++++ Entries ++++

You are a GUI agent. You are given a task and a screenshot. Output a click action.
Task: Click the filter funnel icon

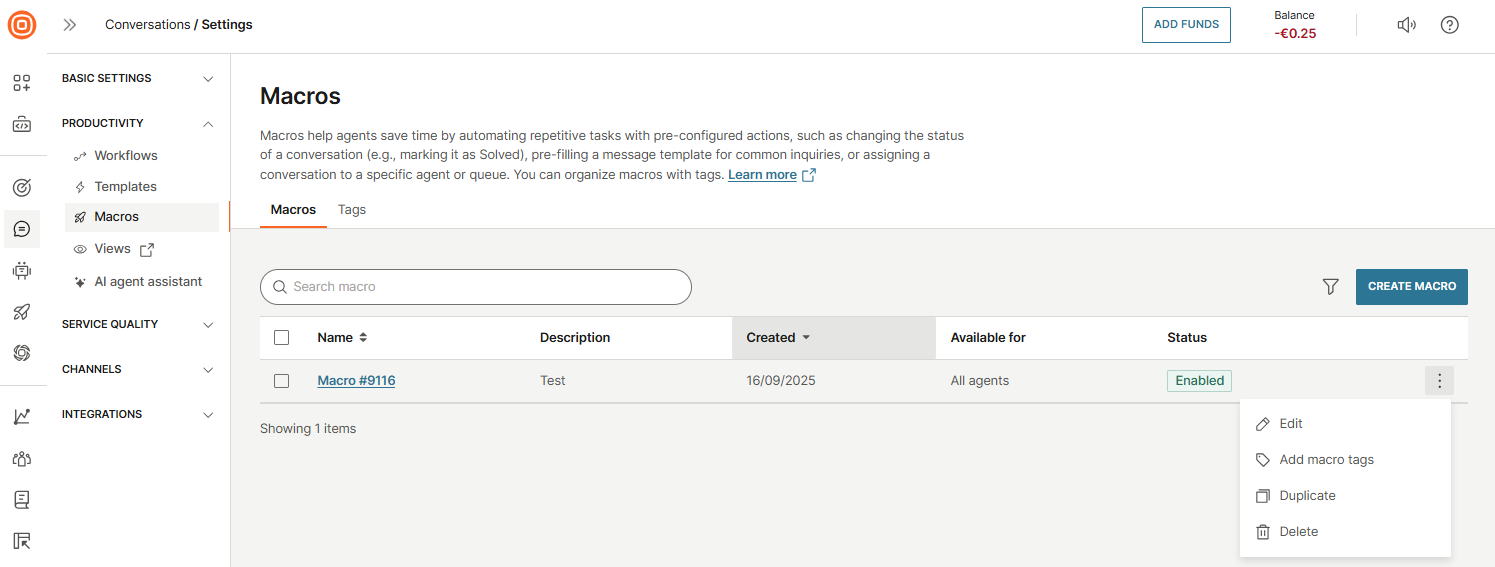(1330, 287)
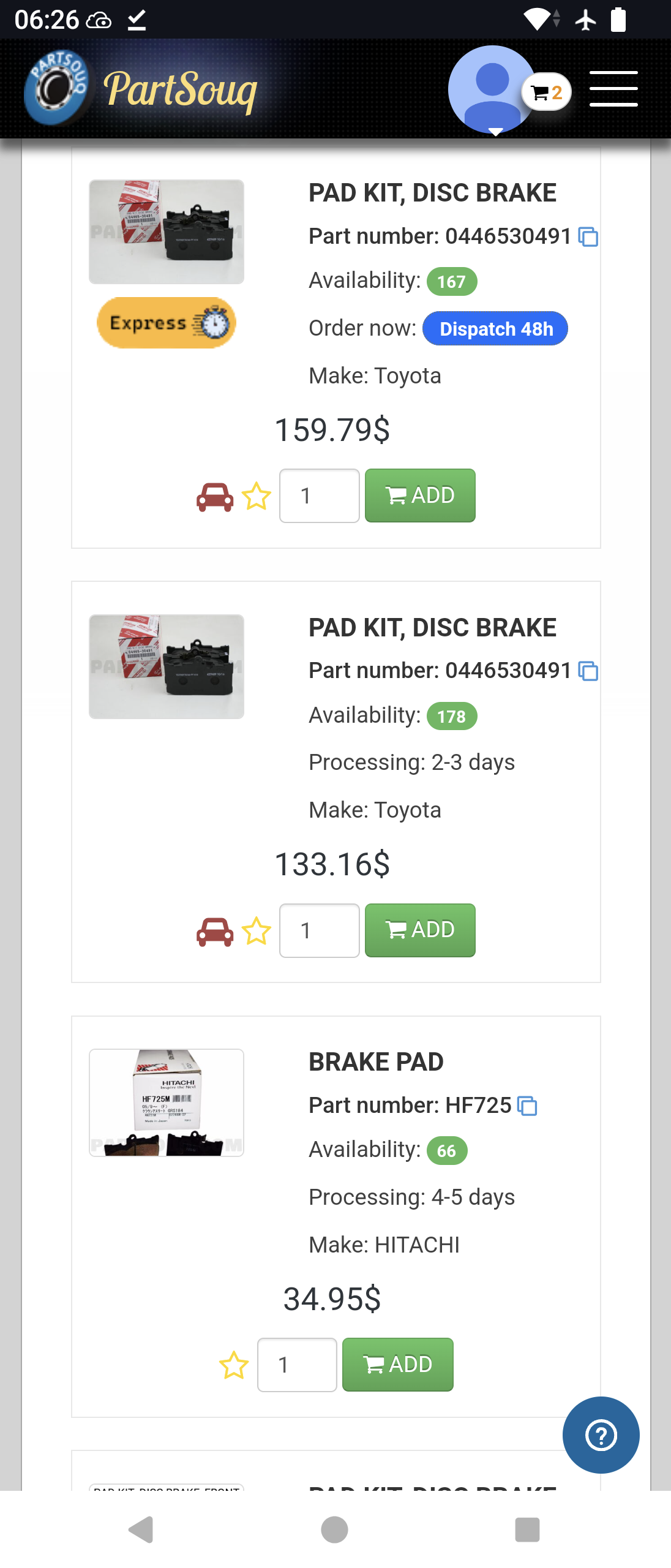Add the HITACHI brake pad to cart
The image size is (671, 1568).
(397, 1365)

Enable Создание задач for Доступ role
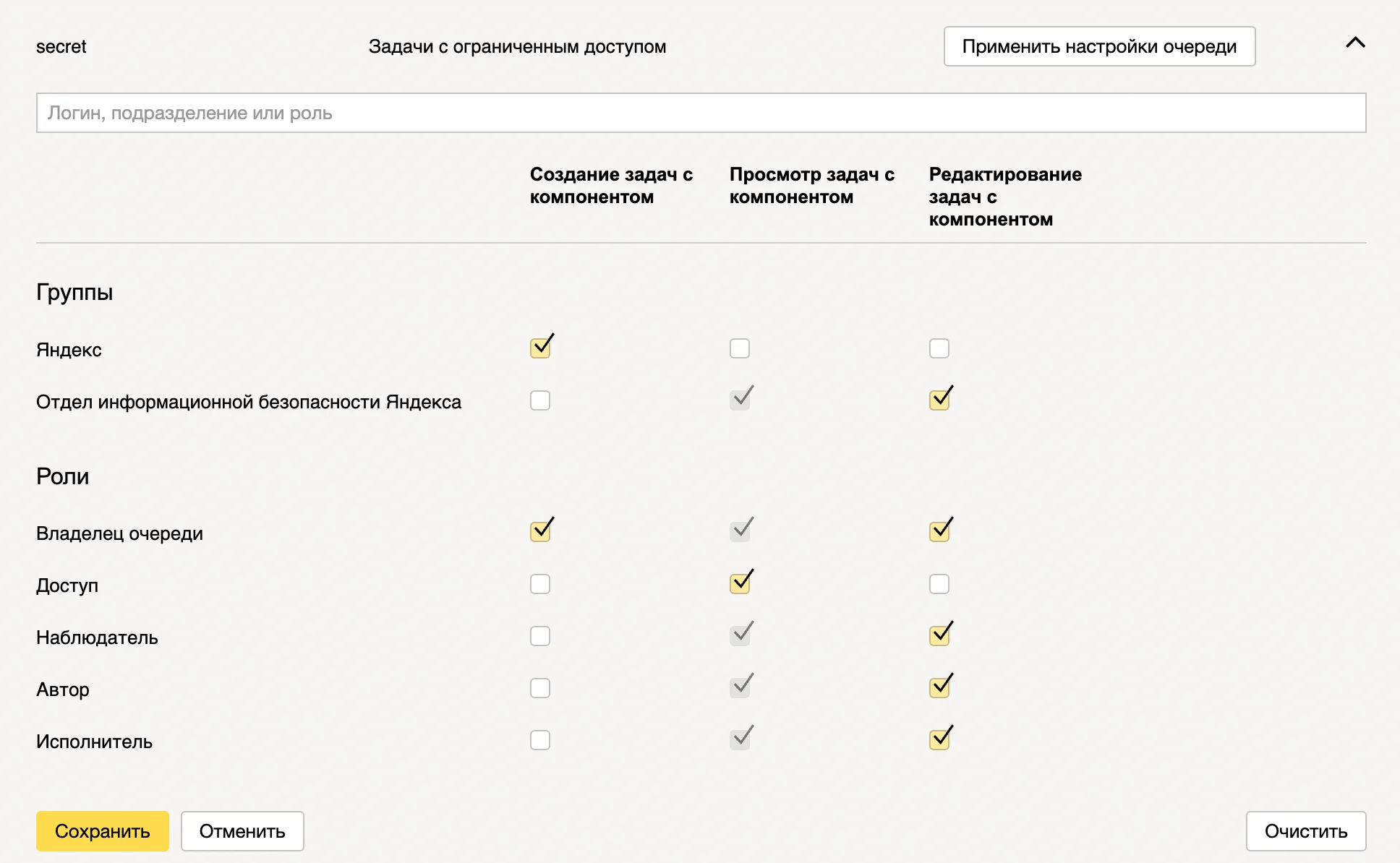point(540,584)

++++

**Written instruction:**
Show every line of the records that contains the string "Создание".

**Response for this exercise:**
Enable Создание задач for Доступ role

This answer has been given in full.